Ms Rees had been questioning Williamson about whether she was awake around the time Cole and the youth were seen on CCTV carrying Logan’s lifeless body out of the flat where they lived in Lower Llansantffraid, Sarn, and down to the river.

Footage taken from neighbours’ doorbell cameras show the lights in Logan’s bedroom being switched on and off while Cole and the youth are out.

The prosecution say this proves Williamson was awake and aware that Logan had been killed and was being dumped in the river.

Ms Rees said: “You know how Logan died because you were awake and there.

“You’re lying to cover up your involvement and your participation in Logan’s death.”

Williamson shouted again: “I beg of you, Jay, just tell the truth.”

She was repeatedly asked about the inconsistencies in her accounts to police and why she did not mention that Cole and the youth had assaulted Logan on the Thursday before he was found during her first four taped interviews.

She admitted repeatedly giving detectives false accounts of what happened in the days running up to Logan’s death but said she is now telling the truth, insisting she has “nothing to lose anymore”.

“I have nothing left in my life. The only thing I can do now is get justice for Logan,” she said.

Ms Rees said: “Can I suggest you do have something to gain? You’re trying to avoid being found guilty of murdering your child.”

Williamson said: “I never murdered my child. I didn’t hurt my child. I loved my child.”

‘No substitute’

Crying throughout her time in the witness box, Williamson was questioned extensively about why she did not call for help after seeing Cole and the youth attack Logan.

A video was again played to the jury of Williamson running out of the flat just before 3pm that day and being pursued by the youth before eventually going back inside.

Williamson claims she fled the home after witnessing the assault in an attempt to get help, but Cole has claimed it was just in reaction to a row the pair had.

Ms Rees said: “If you loved Logan, why didn’t you call the police?”

Williamson said: “I ran outside and I thought I made enough of a commotion for someone to help us but nobody did.”

Ms Rees said a couple driving past had slowed down out of concern at seeing Williamson in distress.

“You didn’t shout about your five-year-old child being assaulted. Did you say, ‘My five-year-old child has just been attacked by an adult man’?” Ms Rees asked.

Williamson said: “No, I didn’t.”

Ms Rees asked: “And you didn’t tell anyone until after the fourth interview with police that you had witnessed the assault by John Cole on Logan.”

Ms Rees suggested to Williamson that she had opportunities to get help for Logan throughout the rest of Thursday and the next day, including when she visited a local corner shop on her own to buy tobacco and energy drinks.

Williamson said she feared Cole because he said he had been in the SAS.

Ms Rees said: “Let’s have a look at some of Logan’s difficulties.
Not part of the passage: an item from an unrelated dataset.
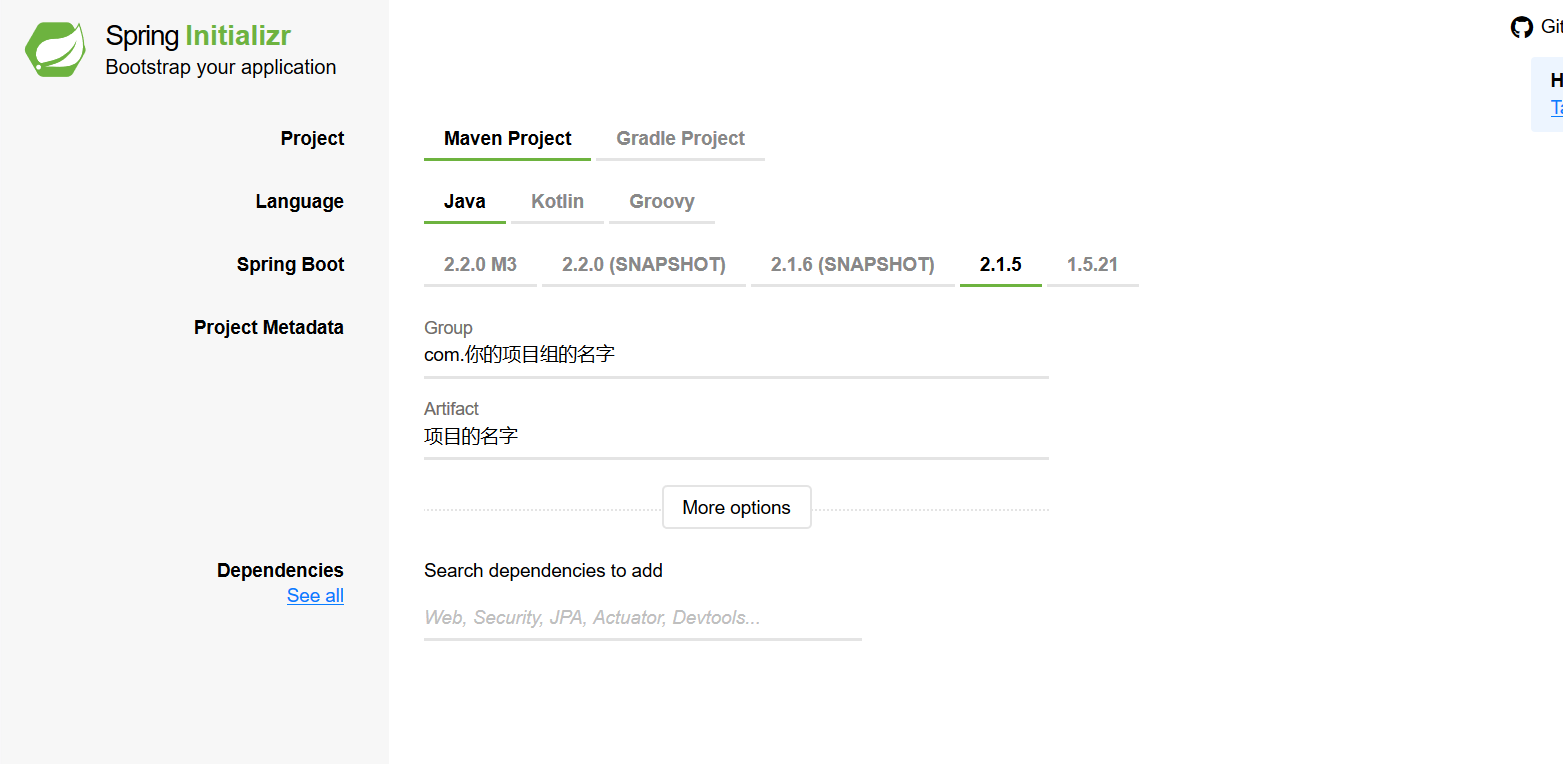Screen dimensions: 1563x764
Task: Choose Java as the language
Action: pos(465,202)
He would wet himself frequently, to the extent his genitals became sore. He pinched himself and was biting himself to the lip until it bled. Logan was a very unhappy little boy by July 2021, wasn’t he?”

She continued: “He was a child wetting himself and self-harming. Then he got Covid.

“And you stuck him on his own in a room behind a barred gate for 10 days and made him face the wall whenever you came into the room.”

Williamson said: “It wasn’t like that. He had £500 worth of toys in there. He had a laptop.”

Ms Rees said: “£500 worth of toys and a laptop are no substitute for the love and affection from his mother.”


The prosecutor said Williamson had called Logan’s room a “dungeon” during her evidence on Wednesday.

Williamson said they had kept the curtains drawn to prevent Logan’s room from becoming too hot and that she would try to open the window for him but claimed Cole would close it because he said the breeze would spread coronavirus around the flat.

She said she felt like a “shit mother”, adding: “I don’t even feel like a mother anymore.”

Williamson’s evidence ended and John Hipkin QC said he would be calling no evidence for the youth.

Judge Mrs Justice Jefford told the jury to return on Monday when they will be given legal directions in the case.

The trial, which continues, is now expected to overrun past Easter.